---------- RECORDS PROVIDED ----------
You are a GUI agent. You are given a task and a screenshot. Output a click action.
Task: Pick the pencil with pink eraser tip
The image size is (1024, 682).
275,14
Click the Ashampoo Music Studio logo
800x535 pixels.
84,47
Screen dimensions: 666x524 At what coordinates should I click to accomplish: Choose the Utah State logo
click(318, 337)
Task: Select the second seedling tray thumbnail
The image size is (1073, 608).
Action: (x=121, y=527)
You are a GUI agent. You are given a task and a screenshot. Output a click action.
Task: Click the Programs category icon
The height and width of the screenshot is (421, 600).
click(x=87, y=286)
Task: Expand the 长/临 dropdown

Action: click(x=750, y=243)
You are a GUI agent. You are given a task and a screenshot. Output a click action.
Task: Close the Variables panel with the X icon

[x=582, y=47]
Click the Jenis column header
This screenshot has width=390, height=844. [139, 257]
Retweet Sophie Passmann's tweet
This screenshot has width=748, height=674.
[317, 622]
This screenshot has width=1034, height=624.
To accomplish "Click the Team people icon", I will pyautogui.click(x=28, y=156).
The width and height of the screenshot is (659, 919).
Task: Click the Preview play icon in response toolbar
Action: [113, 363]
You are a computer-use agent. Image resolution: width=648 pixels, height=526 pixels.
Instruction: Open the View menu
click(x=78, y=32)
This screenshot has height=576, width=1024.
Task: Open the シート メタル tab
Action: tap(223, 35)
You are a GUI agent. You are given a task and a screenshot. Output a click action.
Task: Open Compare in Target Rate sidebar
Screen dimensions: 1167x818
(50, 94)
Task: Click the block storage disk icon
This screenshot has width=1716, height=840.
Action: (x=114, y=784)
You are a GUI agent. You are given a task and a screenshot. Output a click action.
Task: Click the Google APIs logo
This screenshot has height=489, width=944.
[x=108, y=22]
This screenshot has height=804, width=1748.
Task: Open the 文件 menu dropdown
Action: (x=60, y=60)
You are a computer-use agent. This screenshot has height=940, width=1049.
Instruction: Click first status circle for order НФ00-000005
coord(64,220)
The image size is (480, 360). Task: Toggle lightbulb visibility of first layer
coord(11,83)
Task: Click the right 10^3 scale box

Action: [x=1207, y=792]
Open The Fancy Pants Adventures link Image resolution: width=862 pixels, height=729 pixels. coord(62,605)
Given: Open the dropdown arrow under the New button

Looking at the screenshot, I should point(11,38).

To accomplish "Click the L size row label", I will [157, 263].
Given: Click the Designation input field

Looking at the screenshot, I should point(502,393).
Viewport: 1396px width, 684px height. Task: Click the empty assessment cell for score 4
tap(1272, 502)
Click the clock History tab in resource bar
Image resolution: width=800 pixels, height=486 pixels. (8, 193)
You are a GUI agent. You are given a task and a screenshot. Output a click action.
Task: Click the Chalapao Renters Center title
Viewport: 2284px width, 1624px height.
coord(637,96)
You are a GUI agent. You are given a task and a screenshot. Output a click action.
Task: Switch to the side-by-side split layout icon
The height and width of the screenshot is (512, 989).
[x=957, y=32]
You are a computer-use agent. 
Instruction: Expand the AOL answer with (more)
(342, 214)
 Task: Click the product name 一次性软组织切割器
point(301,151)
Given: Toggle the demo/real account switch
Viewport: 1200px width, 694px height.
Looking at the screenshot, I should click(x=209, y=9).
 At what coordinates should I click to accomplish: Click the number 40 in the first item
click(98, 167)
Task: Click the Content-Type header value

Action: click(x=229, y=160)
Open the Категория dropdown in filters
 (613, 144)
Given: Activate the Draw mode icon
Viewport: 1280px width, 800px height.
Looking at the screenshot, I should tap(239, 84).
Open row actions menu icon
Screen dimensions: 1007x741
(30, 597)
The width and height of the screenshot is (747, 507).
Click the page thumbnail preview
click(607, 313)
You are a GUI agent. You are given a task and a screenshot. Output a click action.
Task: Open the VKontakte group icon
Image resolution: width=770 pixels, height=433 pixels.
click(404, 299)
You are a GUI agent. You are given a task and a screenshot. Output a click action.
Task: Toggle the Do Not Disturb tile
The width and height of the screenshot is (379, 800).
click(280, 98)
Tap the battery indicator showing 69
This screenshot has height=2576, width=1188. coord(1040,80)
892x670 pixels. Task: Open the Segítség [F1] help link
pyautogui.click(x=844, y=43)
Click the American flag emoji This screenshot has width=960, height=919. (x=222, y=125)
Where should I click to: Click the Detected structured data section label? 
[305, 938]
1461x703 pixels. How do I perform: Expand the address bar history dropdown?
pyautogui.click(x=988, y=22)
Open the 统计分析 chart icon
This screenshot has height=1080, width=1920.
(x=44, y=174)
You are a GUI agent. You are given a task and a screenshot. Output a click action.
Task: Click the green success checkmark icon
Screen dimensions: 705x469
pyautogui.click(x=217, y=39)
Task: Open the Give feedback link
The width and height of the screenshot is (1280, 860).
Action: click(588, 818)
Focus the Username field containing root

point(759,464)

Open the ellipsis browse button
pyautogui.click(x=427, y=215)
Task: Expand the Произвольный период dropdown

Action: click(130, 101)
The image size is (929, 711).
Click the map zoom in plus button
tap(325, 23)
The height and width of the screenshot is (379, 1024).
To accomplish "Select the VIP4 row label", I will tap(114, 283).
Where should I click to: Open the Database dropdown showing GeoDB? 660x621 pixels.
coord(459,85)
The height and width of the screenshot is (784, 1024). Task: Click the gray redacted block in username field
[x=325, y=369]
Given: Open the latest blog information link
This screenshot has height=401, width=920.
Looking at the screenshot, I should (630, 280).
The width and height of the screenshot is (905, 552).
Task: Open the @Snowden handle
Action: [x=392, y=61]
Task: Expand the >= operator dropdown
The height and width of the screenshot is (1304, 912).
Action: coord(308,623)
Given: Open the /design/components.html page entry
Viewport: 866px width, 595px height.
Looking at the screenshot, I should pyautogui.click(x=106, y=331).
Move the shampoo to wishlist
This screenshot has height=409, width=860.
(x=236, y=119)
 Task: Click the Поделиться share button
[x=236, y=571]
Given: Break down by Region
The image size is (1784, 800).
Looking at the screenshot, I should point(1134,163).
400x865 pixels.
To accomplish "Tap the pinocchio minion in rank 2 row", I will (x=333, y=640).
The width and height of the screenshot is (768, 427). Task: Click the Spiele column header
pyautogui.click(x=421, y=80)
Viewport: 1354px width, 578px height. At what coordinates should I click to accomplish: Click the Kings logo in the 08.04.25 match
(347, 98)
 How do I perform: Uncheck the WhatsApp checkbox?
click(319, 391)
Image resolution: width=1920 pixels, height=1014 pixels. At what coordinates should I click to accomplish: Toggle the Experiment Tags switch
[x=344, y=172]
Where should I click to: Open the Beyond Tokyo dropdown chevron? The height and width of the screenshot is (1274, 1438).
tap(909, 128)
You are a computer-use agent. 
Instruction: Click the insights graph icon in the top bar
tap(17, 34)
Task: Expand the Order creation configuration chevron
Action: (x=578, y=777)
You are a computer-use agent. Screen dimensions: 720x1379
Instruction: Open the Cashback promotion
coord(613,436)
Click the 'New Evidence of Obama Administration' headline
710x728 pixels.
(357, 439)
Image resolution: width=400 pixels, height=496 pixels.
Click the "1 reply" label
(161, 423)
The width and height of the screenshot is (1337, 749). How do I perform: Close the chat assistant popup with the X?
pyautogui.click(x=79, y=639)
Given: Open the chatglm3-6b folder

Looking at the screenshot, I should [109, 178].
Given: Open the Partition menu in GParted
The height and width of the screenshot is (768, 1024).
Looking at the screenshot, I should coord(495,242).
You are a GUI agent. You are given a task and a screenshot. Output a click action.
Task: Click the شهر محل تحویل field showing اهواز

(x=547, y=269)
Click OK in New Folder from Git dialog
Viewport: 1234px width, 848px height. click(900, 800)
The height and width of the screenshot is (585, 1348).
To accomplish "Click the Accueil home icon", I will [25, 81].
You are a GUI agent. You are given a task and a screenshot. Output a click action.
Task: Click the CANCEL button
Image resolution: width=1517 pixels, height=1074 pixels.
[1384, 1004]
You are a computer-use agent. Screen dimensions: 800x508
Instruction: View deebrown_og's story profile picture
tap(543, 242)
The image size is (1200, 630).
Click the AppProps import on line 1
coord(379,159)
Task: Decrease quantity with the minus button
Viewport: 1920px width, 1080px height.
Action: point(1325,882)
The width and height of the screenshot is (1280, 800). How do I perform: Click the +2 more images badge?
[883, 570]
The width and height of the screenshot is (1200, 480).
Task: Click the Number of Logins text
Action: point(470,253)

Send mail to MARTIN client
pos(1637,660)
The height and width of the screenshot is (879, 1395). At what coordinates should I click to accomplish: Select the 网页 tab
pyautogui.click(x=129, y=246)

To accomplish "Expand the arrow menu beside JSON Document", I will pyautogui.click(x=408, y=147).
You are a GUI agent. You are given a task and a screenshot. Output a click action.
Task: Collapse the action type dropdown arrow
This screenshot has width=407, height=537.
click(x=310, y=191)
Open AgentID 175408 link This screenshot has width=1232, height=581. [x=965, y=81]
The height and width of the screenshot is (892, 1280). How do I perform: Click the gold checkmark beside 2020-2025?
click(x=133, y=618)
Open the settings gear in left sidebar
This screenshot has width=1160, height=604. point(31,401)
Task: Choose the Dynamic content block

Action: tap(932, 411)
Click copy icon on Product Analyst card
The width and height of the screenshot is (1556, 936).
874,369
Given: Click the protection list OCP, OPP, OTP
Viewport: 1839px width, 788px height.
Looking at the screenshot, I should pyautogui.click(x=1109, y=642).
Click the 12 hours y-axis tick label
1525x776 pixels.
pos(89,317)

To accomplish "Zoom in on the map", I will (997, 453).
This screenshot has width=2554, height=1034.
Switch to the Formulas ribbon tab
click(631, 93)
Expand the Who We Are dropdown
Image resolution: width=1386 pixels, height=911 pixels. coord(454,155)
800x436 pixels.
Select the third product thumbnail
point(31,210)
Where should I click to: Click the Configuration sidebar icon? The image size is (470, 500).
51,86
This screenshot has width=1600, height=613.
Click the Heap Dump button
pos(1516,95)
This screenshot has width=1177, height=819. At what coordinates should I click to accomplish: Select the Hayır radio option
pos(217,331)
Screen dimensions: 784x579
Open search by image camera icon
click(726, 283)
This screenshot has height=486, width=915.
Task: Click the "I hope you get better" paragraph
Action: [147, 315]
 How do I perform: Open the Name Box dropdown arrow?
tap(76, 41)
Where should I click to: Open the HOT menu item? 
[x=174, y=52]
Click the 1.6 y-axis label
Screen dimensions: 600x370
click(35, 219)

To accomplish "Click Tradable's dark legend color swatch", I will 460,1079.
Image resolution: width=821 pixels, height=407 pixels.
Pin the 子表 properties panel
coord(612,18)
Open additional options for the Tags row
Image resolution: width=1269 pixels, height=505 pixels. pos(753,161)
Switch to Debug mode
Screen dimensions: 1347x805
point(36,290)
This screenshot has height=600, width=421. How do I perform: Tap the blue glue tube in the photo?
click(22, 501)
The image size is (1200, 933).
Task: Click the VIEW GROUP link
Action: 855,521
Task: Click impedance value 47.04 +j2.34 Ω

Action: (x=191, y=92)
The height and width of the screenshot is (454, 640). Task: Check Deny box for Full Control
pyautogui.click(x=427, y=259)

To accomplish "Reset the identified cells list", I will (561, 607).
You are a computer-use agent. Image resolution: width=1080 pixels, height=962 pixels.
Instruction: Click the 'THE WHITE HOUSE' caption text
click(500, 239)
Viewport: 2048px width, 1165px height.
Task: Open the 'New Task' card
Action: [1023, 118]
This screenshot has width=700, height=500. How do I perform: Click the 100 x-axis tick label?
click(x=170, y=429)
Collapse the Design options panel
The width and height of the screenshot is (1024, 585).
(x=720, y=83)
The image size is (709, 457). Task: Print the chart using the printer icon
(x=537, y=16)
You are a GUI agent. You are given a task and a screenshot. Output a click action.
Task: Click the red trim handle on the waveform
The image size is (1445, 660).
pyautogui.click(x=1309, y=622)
----------
__WHAT YOU WILL DO__
Could you return exactly the stretch of the data above that starts at the line with "The height and width of the screenshot is (585, 1348)." and ends at the line with "You are a computer-use agent. Screen dimensions: 800x508", both lines included?

__ANSWER SECTION__
The height and width of the screenshot is (585, 1348).
To accomplish "Click the Accueil home icon", I will [25, 81].
You are a GUI agent. You are given a task and a screenshot. Output a click action.
Task: Click the CANCEL button
Image resolution: width=1517 pixels, height=1074 pixels.
[1384, 1004]
You are a computer-use agent. Screen dimensions: 800x508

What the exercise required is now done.